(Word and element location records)
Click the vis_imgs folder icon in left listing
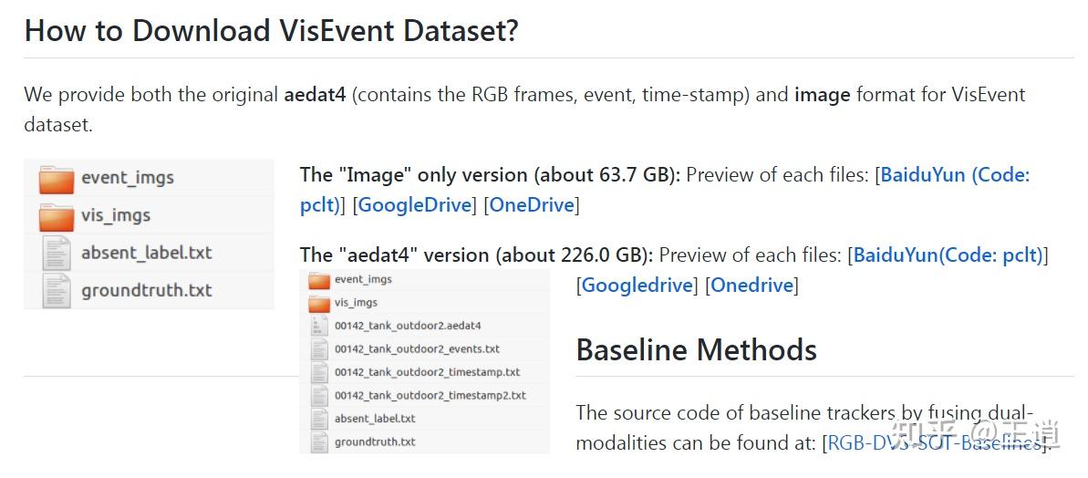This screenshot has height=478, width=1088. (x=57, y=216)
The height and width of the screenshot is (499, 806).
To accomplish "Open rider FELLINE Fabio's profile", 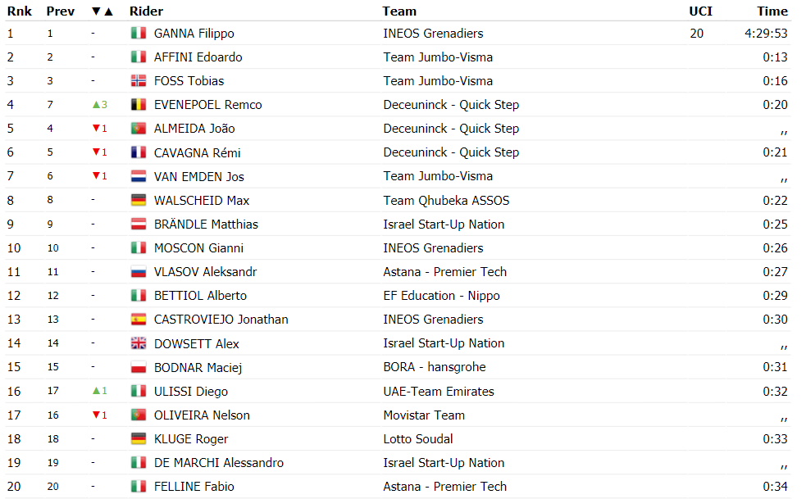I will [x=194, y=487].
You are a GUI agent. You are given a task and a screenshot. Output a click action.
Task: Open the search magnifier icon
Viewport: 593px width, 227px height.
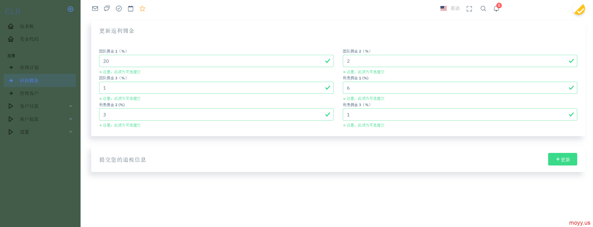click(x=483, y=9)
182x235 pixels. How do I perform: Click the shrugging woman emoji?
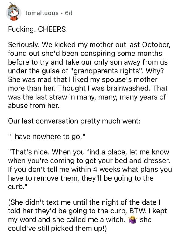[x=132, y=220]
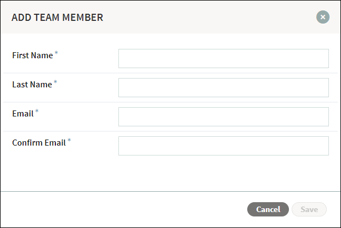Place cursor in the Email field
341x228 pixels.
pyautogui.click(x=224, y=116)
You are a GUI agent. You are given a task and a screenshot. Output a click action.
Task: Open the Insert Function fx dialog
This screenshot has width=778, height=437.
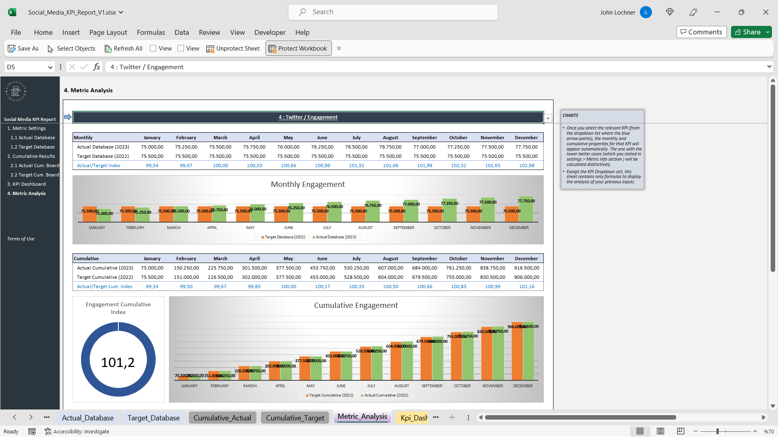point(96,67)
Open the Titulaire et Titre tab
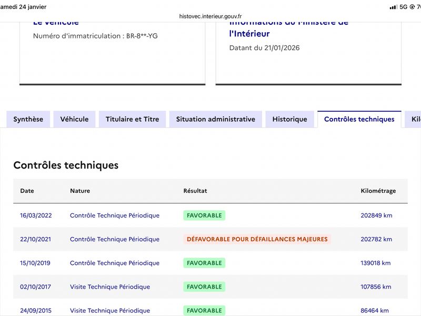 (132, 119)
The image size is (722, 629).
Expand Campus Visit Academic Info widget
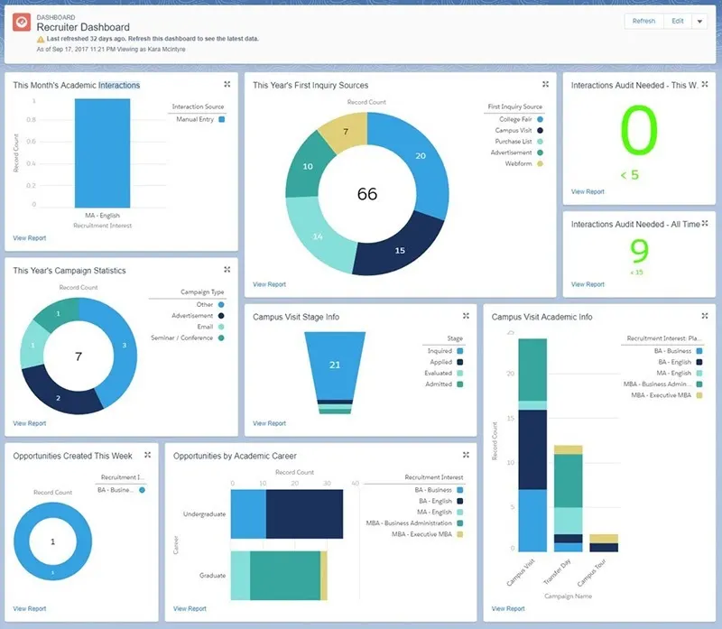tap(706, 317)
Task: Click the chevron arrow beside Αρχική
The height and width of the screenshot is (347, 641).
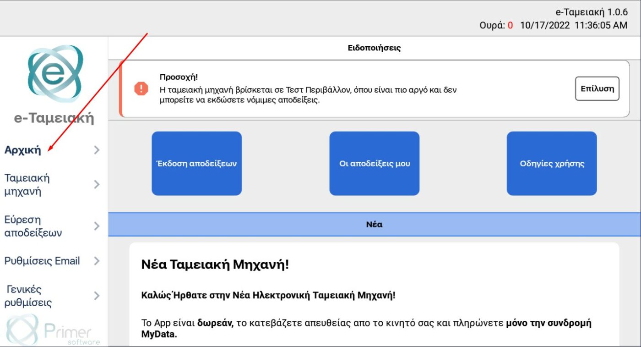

PROBLEM STATEMENT:
Edit the part of the material that opens with the line containing "Task: Click the chevron arrow beside Αρχική" and closes with the end of the material, replacing "chevron" with "dropdown" and leaving everything else unchanged. Leave the pictures out of your answer.

SOLUTION BELOW:
Task: Click the dropdown arrow beside Αρχική
The height and width of the screenshot is (347, 641).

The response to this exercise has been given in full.